• **Goal of the exercise**
If a line in the listing below includes the word "icon", pick it out.

• **Data records**

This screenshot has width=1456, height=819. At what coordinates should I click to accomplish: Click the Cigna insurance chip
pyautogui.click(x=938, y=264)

...

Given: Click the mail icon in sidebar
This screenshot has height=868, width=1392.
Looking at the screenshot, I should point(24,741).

--

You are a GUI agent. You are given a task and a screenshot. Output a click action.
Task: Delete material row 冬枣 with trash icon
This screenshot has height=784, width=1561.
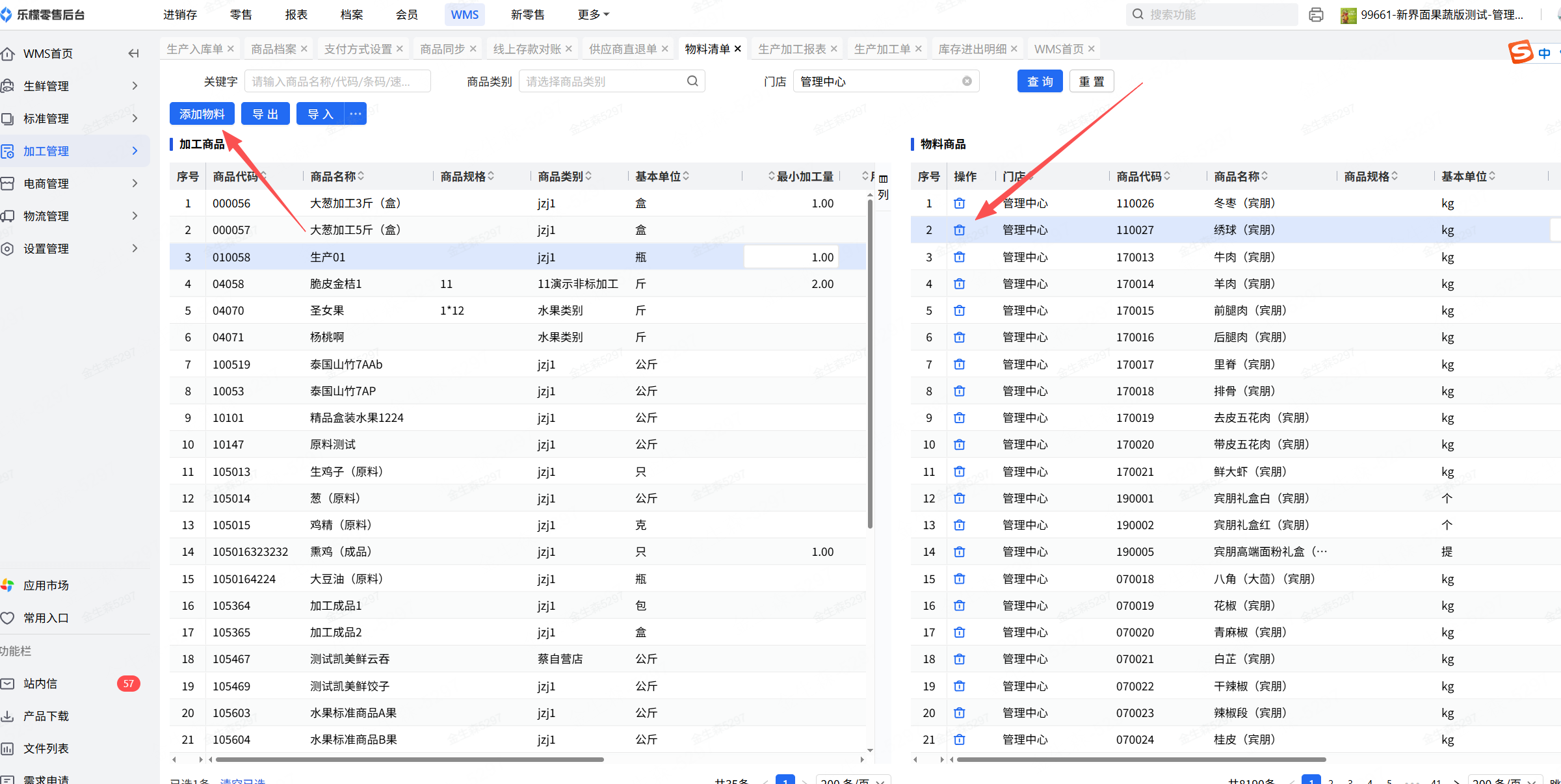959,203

• **Solution for this problem**
Given: Click the mail icon in sidebar
Task: Delete material row 冬枣 with trash icon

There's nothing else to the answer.